Nothing PZip does couldn't be done by chaining together existing tools - compressing with `gzip`, deriving a key and
encrypting with `openssl`, generating a MAC (if not using GCM), etc. But at that point, you're probably writing a
script to automate the process, tacking on bits of data here and there (or writing multiple files). PZip simply wraps
that in a nice package and documents a file format. Plus having a Python interface you can pretty much treat as a file
is super nice.

*Why not store filename?*

Storing the original filename has a number of security implications, both technical and otherwise. At a technical level,
PZip would need to ensure safe filename handling across all platforms with regards to path delimiters, encodings, etc.

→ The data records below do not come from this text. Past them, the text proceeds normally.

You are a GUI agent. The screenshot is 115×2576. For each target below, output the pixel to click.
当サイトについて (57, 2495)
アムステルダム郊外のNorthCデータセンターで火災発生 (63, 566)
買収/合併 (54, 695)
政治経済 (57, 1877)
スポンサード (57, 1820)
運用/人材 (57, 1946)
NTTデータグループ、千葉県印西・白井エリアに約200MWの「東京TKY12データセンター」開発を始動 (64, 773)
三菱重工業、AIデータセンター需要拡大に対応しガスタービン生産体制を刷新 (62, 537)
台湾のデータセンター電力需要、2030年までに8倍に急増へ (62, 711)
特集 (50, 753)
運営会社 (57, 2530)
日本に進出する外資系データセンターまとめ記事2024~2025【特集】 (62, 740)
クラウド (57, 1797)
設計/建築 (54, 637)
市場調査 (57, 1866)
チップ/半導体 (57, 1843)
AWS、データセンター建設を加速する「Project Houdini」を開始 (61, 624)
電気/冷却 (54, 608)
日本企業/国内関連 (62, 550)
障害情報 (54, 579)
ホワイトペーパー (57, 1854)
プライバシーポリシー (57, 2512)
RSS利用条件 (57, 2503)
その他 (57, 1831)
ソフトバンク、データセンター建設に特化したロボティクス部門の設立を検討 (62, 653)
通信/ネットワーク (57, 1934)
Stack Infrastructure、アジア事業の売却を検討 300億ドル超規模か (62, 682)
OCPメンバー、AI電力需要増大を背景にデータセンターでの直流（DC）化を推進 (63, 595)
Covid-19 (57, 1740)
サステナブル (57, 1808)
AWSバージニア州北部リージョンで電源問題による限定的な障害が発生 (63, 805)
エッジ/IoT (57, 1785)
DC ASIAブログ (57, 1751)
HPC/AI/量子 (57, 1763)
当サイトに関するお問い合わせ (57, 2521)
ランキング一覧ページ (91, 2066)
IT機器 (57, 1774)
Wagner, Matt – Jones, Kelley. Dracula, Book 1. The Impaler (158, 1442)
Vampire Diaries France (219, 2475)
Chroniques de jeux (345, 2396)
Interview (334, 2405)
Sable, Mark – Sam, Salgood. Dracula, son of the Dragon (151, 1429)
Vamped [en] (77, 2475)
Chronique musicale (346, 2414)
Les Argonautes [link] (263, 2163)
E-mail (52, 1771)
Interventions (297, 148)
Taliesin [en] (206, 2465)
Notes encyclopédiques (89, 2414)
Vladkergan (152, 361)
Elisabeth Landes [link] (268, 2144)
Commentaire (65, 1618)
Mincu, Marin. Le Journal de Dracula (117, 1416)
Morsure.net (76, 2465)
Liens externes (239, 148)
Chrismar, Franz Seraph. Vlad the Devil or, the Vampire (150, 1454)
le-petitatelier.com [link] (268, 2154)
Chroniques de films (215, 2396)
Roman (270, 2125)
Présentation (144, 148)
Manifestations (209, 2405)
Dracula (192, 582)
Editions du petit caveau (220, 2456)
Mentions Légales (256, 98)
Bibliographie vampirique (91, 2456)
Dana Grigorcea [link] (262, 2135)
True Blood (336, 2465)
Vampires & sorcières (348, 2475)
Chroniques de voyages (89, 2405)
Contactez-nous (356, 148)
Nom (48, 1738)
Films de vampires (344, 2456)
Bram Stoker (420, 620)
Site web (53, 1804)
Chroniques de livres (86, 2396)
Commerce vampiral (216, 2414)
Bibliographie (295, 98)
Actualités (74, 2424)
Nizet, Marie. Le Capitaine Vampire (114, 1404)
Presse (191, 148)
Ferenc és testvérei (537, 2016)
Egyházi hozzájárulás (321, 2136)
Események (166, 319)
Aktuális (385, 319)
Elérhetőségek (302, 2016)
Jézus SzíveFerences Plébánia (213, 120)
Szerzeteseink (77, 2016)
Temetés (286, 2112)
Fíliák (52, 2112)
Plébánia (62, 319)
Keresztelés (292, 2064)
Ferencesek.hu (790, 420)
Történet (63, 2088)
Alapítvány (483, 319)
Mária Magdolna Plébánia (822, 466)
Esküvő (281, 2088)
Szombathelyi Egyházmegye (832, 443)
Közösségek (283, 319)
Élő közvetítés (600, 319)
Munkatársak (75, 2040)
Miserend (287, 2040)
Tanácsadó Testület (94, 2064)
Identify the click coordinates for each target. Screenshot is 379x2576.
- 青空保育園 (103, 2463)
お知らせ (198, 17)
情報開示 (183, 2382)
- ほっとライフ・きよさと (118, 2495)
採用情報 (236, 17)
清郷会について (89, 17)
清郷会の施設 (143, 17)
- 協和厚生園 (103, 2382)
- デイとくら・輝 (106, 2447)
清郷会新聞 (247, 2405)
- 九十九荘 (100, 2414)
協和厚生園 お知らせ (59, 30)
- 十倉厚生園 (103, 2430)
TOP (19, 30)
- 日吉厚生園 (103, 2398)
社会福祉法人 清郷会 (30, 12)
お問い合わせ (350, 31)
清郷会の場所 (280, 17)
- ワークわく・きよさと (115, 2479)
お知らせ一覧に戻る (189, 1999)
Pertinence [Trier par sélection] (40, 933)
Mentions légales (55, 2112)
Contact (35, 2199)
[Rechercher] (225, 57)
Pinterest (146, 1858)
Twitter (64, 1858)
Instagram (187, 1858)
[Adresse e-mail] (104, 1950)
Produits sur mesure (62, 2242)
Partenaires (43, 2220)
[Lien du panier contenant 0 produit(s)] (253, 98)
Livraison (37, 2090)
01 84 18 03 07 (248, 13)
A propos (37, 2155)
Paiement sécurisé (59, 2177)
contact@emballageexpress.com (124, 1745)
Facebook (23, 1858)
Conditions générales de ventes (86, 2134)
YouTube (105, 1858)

Additionally, PZip was designed for a system where user-generated file attachments may contain sensitive information in
the filenames themselves. In reality, having a stored filename is of minimal use anyway, since the default behavior is
to append and remove a `.pz` suffix when encrypting/decrypting. If a `.pz` file was renamed, you would have a conflict
that would likely be resolved by using the actual filename (not the stored filename) anyway.